Your instructions: All the entries that follow must be written out again exactly.

Collected data entries:
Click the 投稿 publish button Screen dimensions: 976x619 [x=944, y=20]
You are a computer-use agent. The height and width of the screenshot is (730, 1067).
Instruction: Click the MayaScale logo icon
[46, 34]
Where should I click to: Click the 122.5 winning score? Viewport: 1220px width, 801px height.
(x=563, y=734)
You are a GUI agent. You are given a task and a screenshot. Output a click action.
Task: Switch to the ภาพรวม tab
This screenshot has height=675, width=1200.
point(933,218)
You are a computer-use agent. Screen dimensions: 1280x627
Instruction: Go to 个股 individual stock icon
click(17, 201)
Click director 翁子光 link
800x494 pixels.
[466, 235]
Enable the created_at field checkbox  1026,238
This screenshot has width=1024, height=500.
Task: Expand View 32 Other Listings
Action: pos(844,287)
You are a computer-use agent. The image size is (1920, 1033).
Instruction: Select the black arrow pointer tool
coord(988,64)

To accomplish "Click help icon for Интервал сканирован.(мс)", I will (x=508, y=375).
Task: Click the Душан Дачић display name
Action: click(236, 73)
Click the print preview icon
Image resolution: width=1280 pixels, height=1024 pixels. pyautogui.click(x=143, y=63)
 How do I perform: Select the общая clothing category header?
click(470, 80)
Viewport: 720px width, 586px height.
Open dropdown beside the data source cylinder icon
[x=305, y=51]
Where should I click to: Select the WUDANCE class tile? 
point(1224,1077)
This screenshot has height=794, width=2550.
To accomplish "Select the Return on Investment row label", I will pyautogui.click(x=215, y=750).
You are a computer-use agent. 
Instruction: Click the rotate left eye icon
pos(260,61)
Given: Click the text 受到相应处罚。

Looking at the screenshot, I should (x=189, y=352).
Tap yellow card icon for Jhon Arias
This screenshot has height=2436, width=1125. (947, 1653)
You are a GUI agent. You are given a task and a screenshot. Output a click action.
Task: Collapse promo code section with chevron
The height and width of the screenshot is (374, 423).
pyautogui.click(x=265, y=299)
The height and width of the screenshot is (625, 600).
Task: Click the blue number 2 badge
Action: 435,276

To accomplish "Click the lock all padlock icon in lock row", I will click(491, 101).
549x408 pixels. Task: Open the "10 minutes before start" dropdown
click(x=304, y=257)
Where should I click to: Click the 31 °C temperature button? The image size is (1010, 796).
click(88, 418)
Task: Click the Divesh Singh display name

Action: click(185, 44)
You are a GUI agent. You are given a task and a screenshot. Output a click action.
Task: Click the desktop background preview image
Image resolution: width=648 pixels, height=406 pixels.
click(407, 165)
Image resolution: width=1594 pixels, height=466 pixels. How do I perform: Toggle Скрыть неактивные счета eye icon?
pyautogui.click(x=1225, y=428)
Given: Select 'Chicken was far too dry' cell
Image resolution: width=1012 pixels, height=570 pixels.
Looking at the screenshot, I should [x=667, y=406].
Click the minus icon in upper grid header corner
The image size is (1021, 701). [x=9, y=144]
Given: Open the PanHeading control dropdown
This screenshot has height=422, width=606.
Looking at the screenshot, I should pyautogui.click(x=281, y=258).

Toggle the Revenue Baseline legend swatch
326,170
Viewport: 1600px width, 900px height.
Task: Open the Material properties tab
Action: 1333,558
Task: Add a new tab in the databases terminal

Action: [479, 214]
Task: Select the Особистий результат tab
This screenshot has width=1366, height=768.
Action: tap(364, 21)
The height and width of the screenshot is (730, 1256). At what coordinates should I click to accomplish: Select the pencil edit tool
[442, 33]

Solution for this exercise:
Click the 投稿 publish button Screen dimensions: 976x619 [x=944, y=20]
You are a computer-use agent. The height and width of the screenshot is (730, 1067).
Instruction: Click the MayaScale logo icon
[46, 34]
Where should I click to: Click the 122.5 winning score? Viewport: 1220px width, 801px height.
(x=563, y=734)
You are a GUI agent. You are given a task and a screenshot. Output a click action.
Task: Switch to the ภาพรวม tab
This screenshot has height=675, width=1200.
point(933,218)
You are a computer-use agent. Screen dimensions: 1280x627
Instruction: Go to 个股 individual stock icon
click(17, 201)
Click director 翁子光 link
800x494 pixels.
[466, 235]
Enable the created_at field checkbox  1026,238
This screenshot has width=1024, height=500.
Task: Expand View 32 Other Listings
Action: pos(844,287)
You are a computer-use agent. The image size is (1920, 1033).
Instruction: Select the black arrow pointer tool
coord(988,64)

To accomplish "Click help icon for Интервал сканирован.(мс)", I will (x=508, y=375).
Task: Click the Душан Дачић display name
Action: click(236, 73)
Click the print preview icon
Image resolution: width=1280 pixels, height=1024 pixels. pyautogui.click(x=143, y=63)
 How do I perform: Select the общая clothing category header?
click(470, 80)
Viewport: 720px width, 586px height.
Open dropdown beside the data source cylinder icon
[x=305, y=51]
Where should I click to: Select the WUDANCE class tile? 
point(1224,1077)
This screenshot has height=794, width=2550.
To accomplish "Select the Return on Investment row label", I will pyautogui.click(x=215, y=750).
You are a computer-use agent. 
Instruction: Click the rotate left eye icon
pos(260,61)
Given: Click the text 受到相应处罚。

Looking at the screenshot, I should (x=189, y=352).
Tap yellow card icon for Jhon Arias
This screenshot has height=2436, width=1125. (947, 1653)
You are a GUI agent. You are given a task and a screenshot. Output a click action.
Task: Collapse promo code section with chevron
The height and width of the screenshot is (374, 423).
pyautogui.click(x=265, y=299)
The height and width of the screenshot is (625, 600).
Task: Click the blue number 2 badge
Action: 435,276

To accomplish "Click the lock all padlock icon in lock row", I will click(491, 101).
549x408 pixels. Task: Open the "10 minutes before start" dropdown
click(x=304, y=257)
Where should I click to: Click the 31 °C temperature button? The image size is (1010, 796).
click(88, 418)
Task: Click the Divesh Singh display name

Action: click(185, 44)
You are a GUI agent. You are given a task and a screenshot. Output a click action.
Task: Click the desktop background preview image
Image resolution: width=648 pixels, height=406 pixels.
click(407, 165)
Image resolution: width=1594 pixels, height=466 pixels. How do I perform: Toggle Скрыть неактивные счета eye icon?
pyautogui.click(x=1225, y=428)
Given: Select 'Chicken was far too dry' cell
Image resolution: width=1012 pixels, height=570 pixels.
Looking at the screenshot, I should [x=667, y=406].
Click the minus icon in upper grid header corner
The image size is (1021, 701). [x=9, y=144]
Given: Open the PanHeading control dropdown
This screenshot has height=422, width=606.
Looking at the screenshot, I should pyautogui.click(x=281, y=258).

Toggle the Revenue Baseline legend swatch
326,170
Viewport: 1600px width, 900px height.
Task: Open the Material properties tab
Action: 1333,558
Task: Add a new tab in the databases terminal

Action: [479, 214]
Task: Select the Особистий результат tab
This screenshot has width=1366, height=768.
Action: tap(364, 21)
The height and width of the screenshot is (730, 1256). At what coordinates should I click to accomplish: Select the pencil edit tool
[442, 33]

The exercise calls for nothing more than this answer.